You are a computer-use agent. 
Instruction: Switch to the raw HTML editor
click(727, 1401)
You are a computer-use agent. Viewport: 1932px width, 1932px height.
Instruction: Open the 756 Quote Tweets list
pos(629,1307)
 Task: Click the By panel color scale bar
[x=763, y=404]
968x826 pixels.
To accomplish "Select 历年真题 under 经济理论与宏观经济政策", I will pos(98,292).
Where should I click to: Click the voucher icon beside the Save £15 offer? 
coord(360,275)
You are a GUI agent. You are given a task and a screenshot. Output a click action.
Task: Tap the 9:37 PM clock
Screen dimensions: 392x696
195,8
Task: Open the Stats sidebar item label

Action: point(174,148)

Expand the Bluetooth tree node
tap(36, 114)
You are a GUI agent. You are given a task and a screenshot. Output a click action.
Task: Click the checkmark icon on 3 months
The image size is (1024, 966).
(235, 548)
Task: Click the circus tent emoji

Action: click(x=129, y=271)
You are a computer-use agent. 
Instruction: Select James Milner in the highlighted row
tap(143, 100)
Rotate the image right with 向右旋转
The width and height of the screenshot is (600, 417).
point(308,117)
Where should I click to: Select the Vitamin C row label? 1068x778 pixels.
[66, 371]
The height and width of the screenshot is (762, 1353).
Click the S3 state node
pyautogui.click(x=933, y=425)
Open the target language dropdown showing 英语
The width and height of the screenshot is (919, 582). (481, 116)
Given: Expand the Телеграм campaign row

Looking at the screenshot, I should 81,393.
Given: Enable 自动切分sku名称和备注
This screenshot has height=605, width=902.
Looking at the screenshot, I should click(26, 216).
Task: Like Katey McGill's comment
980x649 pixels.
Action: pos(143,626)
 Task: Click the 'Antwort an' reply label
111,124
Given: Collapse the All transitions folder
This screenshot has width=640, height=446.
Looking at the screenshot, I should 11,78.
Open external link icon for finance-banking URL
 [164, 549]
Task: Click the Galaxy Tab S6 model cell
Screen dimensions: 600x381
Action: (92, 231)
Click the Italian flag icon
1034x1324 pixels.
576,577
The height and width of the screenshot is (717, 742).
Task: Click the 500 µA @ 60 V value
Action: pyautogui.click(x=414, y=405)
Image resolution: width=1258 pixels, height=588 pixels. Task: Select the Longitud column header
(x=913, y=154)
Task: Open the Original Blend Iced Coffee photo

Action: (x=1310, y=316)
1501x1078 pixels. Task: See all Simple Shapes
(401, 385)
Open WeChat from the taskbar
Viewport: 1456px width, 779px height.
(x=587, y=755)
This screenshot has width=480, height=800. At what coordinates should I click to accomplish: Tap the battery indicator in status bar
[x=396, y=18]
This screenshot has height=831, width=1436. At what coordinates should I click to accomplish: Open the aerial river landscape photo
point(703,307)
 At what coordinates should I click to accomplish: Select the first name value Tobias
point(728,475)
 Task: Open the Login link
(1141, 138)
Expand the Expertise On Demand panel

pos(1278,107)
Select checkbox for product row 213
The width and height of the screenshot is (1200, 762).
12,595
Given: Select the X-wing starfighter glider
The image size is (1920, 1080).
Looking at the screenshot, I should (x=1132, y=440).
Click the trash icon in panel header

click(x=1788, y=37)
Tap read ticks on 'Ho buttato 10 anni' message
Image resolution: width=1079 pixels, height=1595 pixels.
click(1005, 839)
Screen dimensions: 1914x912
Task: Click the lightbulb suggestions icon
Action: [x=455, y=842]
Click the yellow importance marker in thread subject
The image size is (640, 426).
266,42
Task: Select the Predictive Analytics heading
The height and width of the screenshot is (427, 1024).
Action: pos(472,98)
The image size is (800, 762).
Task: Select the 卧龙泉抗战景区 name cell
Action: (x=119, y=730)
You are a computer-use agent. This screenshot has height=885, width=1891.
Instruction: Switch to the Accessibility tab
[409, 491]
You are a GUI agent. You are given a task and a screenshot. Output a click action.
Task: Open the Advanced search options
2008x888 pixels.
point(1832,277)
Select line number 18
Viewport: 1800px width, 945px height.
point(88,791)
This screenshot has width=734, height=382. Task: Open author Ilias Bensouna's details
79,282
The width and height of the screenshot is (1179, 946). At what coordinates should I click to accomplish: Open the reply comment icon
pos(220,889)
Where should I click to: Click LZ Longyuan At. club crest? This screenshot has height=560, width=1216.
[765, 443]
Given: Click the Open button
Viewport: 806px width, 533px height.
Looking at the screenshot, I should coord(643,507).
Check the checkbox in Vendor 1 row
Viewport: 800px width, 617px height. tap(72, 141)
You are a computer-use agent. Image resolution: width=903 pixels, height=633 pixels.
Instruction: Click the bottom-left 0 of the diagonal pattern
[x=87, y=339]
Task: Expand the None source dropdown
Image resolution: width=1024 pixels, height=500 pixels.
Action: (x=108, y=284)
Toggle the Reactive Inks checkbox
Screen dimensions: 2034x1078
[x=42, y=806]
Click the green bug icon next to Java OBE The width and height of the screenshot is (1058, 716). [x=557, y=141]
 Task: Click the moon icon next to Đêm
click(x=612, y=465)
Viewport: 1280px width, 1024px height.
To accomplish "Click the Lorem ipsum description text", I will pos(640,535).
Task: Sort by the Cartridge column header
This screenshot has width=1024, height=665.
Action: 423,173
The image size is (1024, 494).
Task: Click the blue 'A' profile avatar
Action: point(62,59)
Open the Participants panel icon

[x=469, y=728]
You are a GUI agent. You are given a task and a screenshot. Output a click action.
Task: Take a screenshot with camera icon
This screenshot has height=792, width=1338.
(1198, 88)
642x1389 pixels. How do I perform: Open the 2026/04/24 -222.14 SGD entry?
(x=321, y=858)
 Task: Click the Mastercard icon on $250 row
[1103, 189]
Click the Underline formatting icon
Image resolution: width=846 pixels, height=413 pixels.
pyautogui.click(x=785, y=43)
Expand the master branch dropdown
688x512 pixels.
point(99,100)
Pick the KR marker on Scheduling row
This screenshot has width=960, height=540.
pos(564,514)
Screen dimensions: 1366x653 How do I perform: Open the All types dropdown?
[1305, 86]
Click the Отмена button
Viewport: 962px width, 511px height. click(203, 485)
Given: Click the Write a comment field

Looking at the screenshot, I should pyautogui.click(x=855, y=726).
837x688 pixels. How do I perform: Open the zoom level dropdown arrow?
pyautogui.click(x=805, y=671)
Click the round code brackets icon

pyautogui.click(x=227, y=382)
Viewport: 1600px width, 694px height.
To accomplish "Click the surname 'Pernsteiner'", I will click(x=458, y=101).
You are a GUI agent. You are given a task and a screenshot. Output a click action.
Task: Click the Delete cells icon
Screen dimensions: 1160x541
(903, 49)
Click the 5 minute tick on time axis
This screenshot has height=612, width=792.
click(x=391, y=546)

----

◆ Task objective
Of the lines above, retype only those from the line containing "Given: Select the X-wing starfighter glider" through the line containing "Tap read ticks", including both, exactly.

◆ Result
Given: Select the X-wing starfighter glider
The image size is (1920, 1080).
Looking at the screenshot, I should (x=1132, y=440).
Click the trash icon in panel header

click(x=1788, y=37)
Tap read ticks on 'Ho buttato 10 anni' message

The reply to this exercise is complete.